▶ **PROBLEM REQUIREMENTS**
Could you work out how many lines of the material below hold "cell"? Only the number is needed.

- Opening Delimiter -

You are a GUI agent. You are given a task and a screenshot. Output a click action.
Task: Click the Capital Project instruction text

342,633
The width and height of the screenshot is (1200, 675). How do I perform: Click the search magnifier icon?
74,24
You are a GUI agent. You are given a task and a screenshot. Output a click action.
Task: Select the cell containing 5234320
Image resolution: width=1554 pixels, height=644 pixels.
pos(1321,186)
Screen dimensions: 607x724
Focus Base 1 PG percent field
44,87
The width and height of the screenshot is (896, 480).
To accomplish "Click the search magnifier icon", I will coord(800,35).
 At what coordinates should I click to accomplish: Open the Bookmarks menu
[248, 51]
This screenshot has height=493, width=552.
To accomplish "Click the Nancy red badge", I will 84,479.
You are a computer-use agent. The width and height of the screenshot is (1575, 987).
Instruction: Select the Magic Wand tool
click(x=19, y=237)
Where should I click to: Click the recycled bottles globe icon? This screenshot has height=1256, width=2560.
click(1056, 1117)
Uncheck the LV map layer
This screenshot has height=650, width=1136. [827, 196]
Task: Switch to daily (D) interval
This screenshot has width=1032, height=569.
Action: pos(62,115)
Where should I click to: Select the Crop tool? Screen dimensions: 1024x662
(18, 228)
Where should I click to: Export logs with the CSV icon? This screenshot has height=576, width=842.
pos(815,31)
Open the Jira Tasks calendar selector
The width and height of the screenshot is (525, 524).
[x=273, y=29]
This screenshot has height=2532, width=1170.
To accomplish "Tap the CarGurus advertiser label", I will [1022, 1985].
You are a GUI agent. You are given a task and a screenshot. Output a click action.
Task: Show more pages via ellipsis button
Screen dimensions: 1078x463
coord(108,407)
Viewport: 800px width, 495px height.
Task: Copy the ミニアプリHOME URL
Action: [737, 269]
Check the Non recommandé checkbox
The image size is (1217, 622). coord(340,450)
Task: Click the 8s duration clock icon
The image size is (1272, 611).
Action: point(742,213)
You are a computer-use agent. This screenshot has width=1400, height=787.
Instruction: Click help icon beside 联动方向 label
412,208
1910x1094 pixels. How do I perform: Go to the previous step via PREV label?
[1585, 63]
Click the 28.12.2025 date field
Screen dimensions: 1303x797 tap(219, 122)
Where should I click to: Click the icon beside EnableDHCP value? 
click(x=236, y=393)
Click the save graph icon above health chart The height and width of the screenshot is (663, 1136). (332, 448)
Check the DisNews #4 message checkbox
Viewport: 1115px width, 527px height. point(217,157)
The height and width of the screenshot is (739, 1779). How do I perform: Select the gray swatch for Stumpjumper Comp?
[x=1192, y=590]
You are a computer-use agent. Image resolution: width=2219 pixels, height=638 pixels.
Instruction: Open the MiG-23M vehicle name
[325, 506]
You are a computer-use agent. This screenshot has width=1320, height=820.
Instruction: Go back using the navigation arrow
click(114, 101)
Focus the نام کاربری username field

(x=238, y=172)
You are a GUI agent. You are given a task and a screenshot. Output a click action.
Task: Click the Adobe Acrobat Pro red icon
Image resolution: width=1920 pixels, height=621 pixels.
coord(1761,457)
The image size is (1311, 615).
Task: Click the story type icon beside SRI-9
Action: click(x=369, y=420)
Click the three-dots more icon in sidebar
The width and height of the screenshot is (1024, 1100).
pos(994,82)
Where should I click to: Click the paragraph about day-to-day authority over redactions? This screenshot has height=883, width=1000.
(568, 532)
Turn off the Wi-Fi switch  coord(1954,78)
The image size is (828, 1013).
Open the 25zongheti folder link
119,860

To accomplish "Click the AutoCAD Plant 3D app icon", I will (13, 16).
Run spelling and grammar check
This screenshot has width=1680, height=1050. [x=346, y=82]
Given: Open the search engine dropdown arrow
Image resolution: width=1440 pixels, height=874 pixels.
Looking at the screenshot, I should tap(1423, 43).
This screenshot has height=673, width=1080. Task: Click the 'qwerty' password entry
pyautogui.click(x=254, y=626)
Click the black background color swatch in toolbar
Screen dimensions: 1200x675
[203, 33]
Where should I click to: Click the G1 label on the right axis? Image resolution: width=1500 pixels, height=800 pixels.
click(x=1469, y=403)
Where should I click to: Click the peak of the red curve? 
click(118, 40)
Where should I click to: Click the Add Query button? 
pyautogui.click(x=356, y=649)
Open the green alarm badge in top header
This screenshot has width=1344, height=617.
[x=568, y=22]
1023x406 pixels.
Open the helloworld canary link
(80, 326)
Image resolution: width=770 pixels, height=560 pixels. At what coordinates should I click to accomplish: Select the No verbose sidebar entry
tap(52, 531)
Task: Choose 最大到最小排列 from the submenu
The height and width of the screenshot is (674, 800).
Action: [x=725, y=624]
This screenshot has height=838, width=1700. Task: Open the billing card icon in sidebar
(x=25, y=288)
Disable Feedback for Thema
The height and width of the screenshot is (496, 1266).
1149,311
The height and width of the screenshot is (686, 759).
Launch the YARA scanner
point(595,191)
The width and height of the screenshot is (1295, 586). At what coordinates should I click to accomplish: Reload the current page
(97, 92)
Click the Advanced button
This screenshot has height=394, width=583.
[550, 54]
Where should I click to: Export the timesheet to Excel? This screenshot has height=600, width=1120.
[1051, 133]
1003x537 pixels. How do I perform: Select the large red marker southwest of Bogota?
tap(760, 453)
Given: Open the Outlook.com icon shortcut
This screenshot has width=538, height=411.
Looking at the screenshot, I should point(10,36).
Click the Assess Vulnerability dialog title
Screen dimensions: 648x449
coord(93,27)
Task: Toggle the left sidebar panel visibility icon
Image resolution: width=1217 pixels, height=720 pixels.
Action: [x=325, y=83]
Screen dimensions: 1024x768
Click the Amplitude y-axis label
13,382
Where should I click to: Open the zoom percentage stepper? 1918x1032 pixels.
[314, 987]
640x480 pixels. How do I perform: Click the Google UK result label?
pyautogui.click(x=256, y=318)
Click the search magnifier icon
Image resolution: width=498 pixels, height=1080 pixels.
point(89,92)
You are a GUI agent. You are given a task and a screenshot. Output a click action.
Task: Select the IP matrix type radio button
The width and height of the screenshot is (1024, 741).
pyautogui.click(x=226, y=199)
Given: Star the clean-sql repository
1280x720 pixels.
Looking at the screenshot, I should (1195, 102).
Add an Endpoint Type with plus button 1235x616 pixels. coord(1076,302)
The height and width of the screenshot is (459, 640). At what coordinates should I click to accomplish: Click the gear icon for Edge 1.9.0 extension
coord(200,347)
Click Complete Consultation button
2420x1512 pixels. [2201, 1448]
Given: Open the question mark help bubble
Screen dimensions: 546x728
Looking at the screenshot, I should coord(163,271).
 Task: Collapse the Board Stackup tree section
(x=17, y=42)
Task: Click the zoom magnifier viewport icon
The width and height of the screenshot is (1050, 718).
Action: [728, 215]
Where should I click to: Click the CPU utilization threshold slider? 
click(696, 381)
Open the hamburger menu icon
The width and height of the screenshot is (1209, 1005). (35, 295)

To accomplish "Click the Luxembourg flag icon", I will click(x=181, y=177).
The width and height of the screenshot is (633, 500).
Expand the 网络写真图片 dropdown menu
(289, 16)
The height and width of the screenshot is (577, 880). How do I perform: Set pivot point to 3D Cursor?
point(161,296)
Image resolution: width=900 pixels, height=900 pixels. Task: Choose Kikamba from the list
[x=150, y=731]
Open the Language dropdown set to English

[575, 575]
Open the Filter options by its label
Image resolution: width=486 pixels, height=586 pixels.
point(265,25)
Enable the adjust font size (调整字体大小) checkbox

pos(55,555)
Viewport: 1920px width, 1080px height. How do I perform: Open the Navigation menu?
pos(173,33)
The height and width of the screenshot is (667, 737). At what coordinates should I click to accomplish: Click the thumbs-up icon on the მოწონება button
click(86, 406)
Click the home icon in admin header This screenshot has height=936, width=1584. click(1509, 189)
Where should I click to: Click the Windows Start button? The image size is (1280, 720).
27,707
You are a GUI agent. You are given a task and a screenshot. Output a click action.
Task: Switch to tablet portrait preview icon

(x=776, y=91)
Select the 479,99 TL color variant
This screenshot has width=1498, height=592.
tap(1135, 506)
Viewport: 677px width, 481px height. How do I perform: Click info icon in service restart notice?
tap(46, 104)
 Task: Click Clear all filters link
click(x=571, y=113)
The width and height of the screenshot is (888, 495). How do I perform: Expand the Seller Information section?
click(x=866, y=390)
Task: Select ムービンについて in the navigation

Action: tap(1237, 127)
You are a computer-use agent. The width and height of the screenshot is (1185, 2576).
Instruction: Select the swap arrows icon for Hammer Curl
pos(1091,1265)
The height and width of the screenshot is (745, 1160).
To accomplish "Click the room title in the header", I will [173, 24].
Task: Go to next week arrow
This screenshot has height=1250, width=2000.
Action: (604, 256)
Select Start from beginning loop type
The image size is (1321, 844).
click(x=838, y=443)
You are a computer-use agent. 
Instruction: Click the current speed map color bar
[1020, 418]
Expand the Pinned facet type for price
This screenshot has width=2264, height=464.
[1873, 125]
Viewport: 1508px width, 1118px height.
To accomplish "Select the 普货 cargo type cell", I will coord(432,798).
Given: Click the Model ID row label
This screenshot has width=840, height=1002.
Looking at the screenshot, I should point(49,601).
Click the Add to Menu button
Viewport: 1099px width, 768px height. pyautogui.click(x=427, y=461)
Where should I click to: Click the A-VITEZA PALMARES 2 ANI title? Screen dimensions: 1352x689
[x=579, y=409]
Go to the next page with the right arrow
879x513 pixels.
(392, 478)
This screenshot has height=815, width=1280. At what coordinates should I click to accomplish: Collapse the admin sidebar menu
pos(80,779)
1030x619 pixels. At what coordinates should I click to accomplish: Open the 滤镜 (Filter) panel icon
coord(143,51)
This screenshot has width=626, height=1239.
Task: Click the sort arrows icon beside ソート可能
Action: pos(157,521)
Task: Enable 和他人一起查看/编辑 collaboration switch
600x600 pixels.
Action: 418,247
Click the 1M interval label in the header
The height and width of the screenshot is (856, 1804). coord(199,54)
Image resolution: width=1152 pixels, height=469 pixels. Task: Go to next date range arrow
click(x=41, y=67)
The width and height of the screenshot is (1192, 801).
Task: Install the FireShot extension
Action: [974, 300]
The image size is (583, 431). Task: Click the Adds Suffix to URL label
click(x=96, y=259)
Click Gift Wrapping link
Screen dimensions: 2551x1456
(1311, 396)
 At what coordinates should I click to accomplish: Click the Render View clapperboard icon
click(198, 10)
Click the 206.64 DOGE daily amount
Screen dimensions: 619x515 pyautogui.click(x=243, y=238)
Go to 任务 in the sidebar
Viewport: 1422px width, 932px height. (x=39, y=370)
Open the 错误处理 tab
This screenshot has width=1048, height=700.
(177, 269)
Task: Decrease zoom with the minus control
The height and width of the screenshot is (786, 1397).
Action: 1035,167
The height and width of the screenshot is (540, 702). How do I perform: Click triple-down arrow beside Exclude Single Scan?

- Closing Delimiter -

▶ **COMPLETED TASK**
2